What suggestions do some psychotherapists offer for guiding us in confronting other with our feelings?  Here are some ideas I have found worthy of consideration.



Ask for permission.



Like: "can I tell you something I like about you?"  Or, "I have been feeling something that upsets me lately.  Can I tell you?"  "There is something going on between us which I don't like.  Would you be interested in hearing about it now?"



Be sure you are giving them a genuine choice.  Don't go on if they say no.  Don't push it.



Strokes



Giving compliments.  Asking for compliments and rejecting compliments that are not wanted are important for the healthy expression of feelings.



Making a feeling/action statement



When you (action), I felt (emtoion).  In this expression, there is no judgment, accusation or reproach so as to provoke guilt or defensiveness.



Like: "When you hung up the phone last night, I felt hurt at first and then angry."
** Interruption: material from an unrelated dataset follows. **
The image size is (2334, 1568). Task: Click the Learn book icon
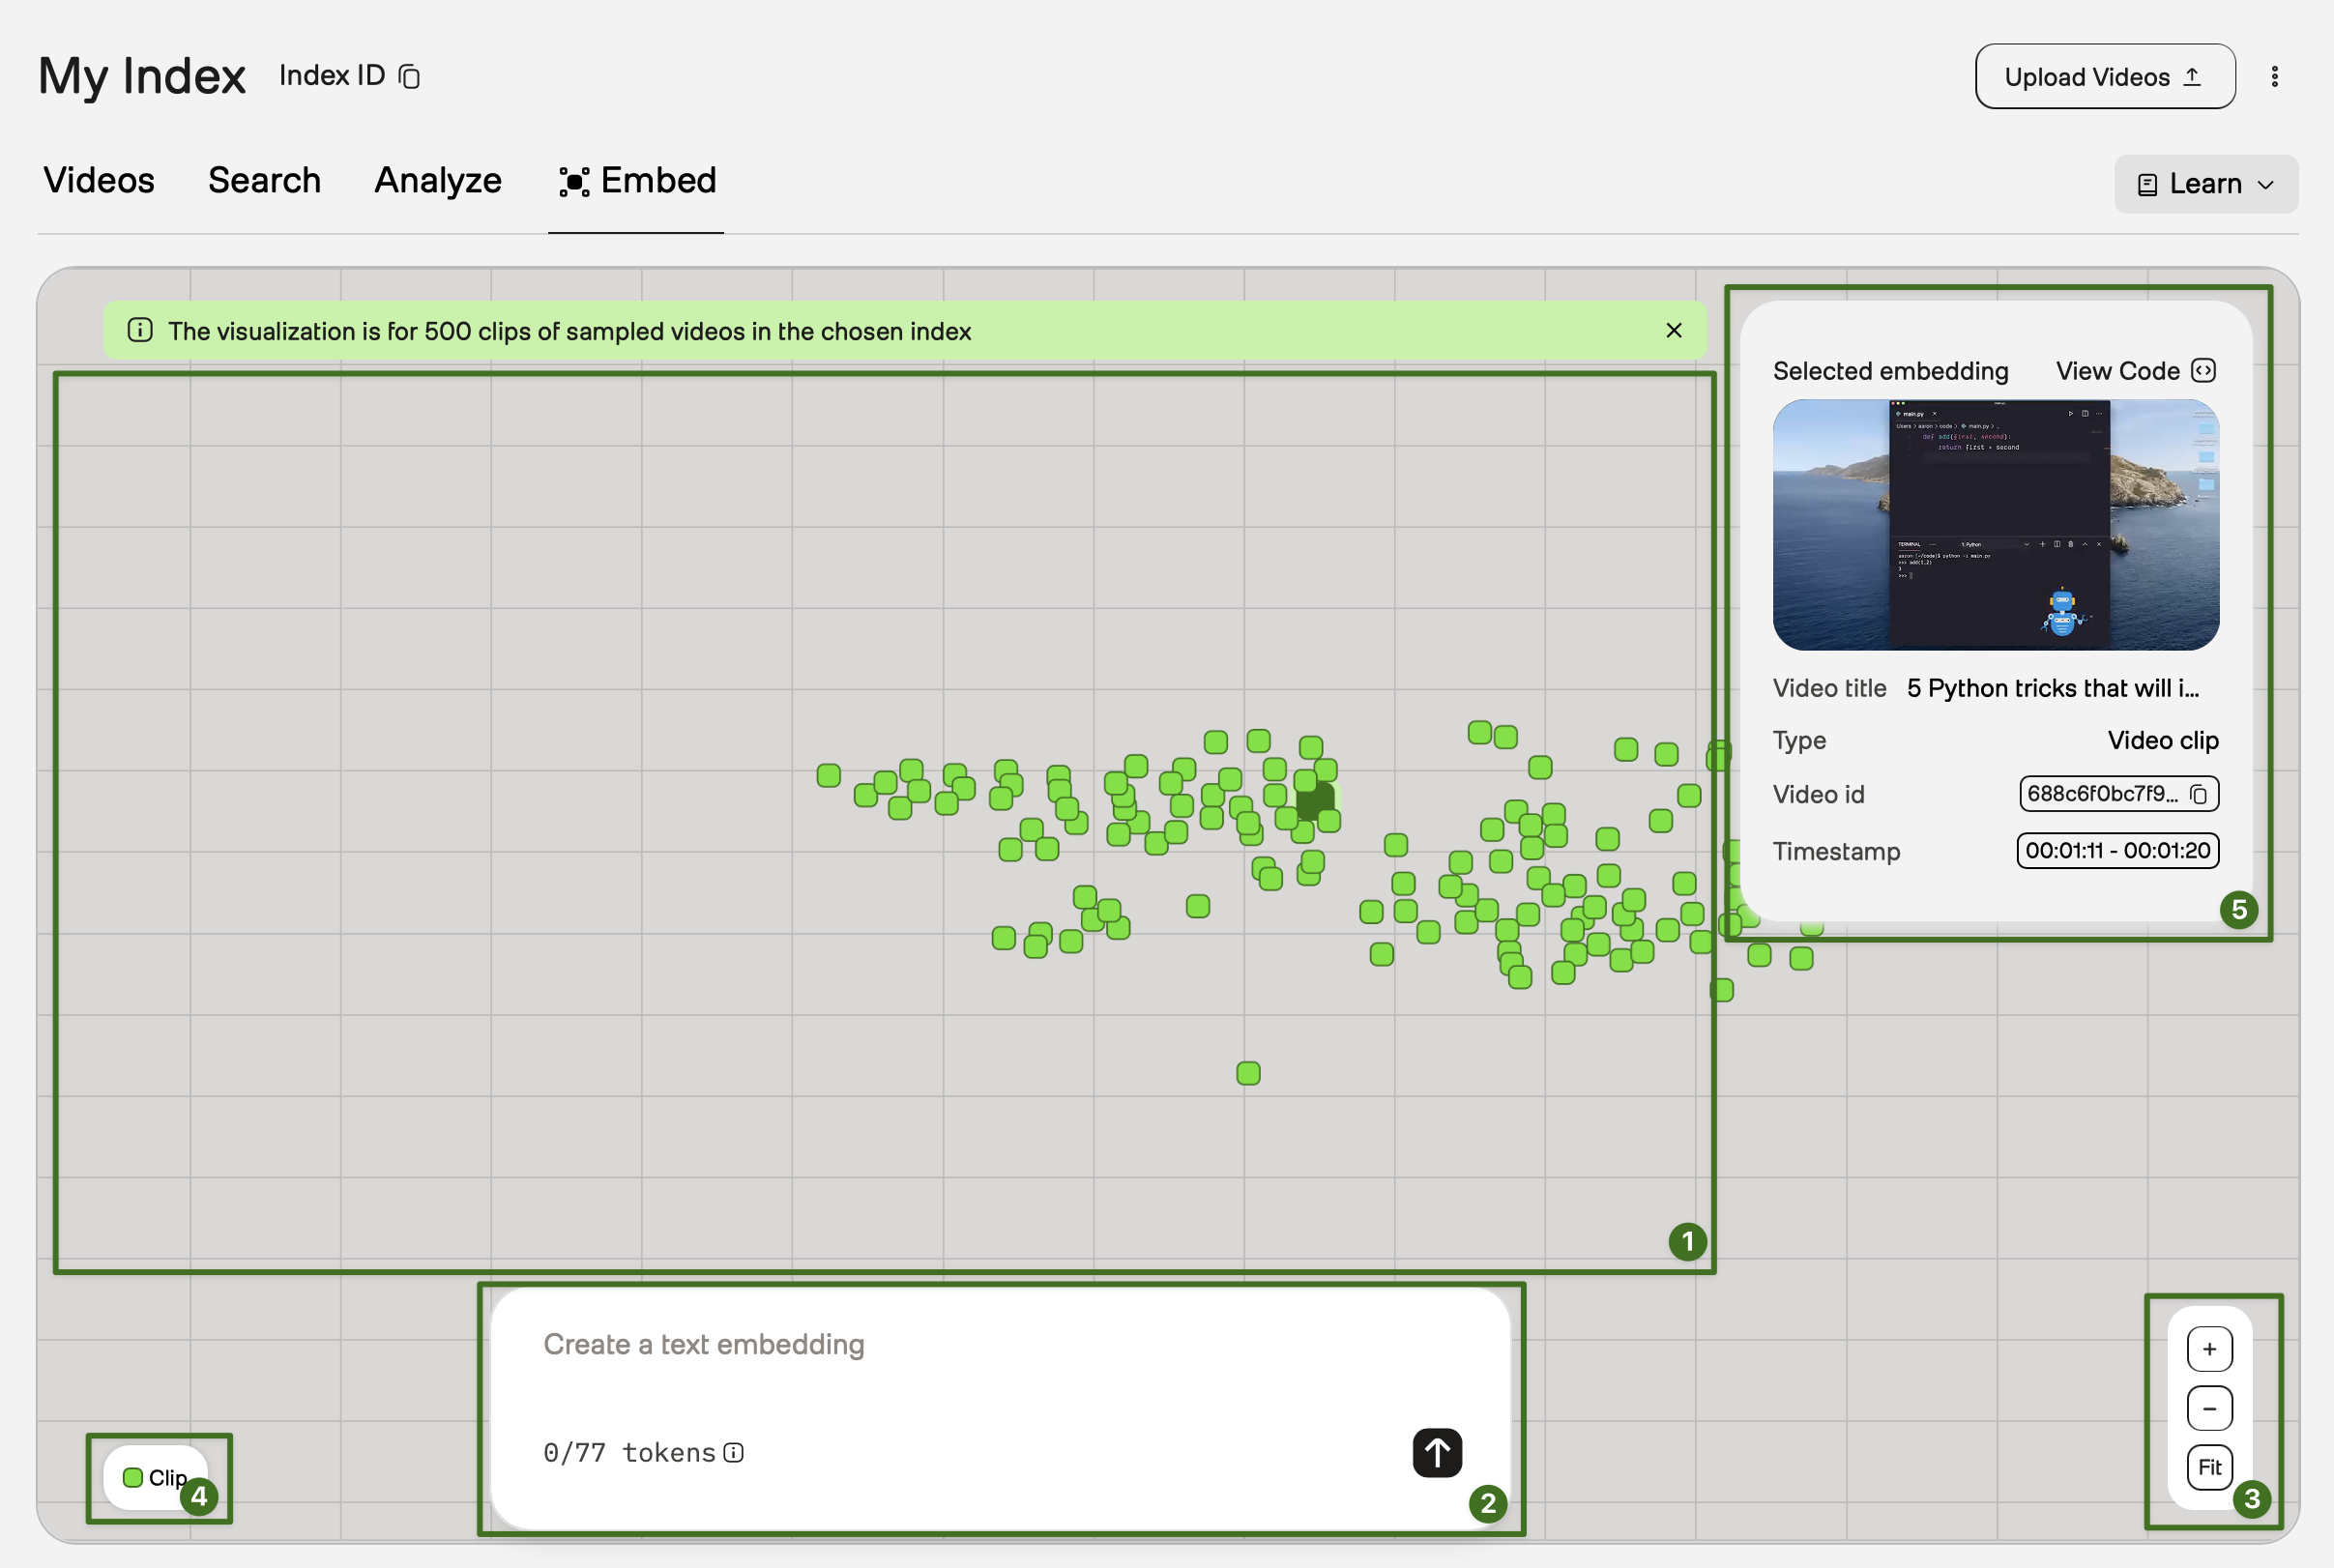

Sometimes people make mistakes when making feeling/action statements; two kinds of error usually occur



Error 1: confusing action and motivation

E.g. "When you so rudely hung up the phone last night......."



This is a judgmental addendum, and not simply a statement of action.



Error 2: confusion of feeling and thought



Like: "When you hung up on me yesterday I felt that you were angry...."



Not a feeling at all.  It is a thought.  The expression "I felt that" expresses a thought.  Properly, I felt angry or afraid or ashamed, would express a feeling.



Like| "I felt rejected"



Not a feeling.  Does not say how you were feeling.  You are stating instead a theory about the other person's motivation.  Were you feeling sad? angry? embarrassed?









The reception of feeling/action statements



We must also know how to accept the feelings of others, as well as how to express our feelings to others.



Like: "I hear you" or "I understand that wehn I hung up you felt hurt and then angry".